En 860, son épouse Theutberge ne lui ayant toujours pas donné d'enfants, Lothaire II la répudie au profit de sa concubine Waldrade. Quelques évêques de sa cour valident la nouvelle union, ce qui lui permettrait de légitimer ses bâtards. Theutberge trouve rapidement une oreille complaisante chez les oncles de Lothaire qui cherchent à annexer les possessions de leur neveu. Charles le Chauve et Louis le Germanique unissent leurs efforts pour convaincre le pape Nicolas Iᵉʳ. Celui-ci prononce finalement l'annulation du mariage avec Waldrade.
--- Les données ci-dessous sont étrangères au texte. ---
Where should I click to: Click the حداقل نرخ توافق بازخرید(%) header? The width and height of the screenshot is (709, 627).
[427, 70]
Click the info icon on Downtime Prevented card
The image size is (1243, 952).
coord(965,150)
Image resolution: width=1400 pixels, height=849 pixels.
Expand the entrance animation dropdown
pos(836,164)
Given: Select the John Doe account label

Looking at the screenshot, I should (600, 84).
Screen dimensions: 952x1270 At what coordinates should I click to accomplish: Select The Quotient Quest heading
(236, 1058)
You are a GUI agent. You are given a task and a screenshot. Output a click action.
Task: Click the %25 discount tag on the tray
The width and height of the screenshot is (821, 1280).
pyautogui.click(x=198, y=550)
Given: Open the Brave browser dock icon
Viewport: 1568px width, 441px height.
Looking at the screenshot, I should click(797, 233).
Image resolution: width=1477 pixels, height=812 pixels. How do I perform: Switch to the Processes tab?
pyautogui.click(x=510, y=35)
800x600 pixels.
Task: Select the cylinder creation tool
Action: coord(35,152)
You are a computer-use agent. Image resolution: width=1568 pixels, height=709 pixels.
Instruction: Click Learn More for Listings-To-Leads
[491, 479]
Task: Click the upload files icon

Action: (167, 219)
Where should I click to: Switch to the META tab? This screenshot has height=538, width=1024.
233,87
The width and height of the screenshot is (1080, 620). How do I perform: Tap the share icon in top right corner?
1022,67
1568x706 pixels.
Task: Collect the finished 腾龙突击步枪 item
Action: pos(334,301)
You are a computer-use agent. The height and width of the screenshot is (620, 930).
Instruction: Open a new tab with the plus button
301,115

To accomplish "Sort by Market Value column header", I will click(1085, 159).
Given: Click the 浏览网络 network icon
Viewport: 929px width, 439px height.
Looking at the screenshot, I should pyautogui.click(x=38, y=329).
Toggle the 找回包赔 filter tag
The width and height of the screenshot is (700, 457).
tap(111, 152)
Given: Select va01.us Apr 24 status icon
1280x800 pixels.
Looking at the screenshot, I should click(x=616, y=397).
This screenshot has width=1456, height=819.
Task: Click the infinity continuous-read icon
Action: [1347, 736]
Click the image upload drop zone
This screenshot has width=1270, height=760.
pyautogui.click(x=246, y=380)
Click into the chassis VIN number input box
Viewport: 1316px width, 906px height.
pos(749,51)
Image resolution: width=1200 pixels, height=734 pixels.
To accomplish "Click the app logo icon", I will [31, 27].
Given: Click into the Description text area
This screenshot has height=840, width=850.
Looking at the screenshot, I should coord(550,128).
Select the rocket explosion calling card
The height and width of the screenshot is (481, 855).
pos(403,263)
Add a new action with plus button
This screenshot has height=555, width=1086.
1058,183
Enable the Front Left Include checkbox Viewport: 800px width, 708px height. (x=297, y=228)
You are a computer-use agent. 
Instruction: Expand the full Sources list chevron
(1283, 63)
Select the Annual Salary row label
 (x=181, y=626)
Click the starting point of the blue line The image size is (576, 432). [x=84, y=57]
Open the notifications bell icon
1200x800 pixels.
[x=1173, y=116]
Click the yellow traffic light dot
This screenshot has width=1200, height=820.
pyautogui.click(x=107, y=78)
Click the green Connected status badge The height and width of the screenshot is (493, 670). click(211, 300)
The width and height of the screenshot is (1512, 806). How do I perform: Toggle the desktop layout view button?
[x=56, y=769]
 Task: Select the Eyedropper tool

Lothaire II doit se soumettre.
En 868, ses deux oncles tentent de faire déposer Lothaire II en exploitant cette affaire. Lothaire II se rend en Italie afin de rencontrer le pape Adrien II et d'obtenir son soutien. L'insalubrité des marais autour du Mont-Cassin aura raison de ses ambitions. Ce 8 août 869, Lothaire II s'éteint à Plaisance, victime des fièvres paludéennes.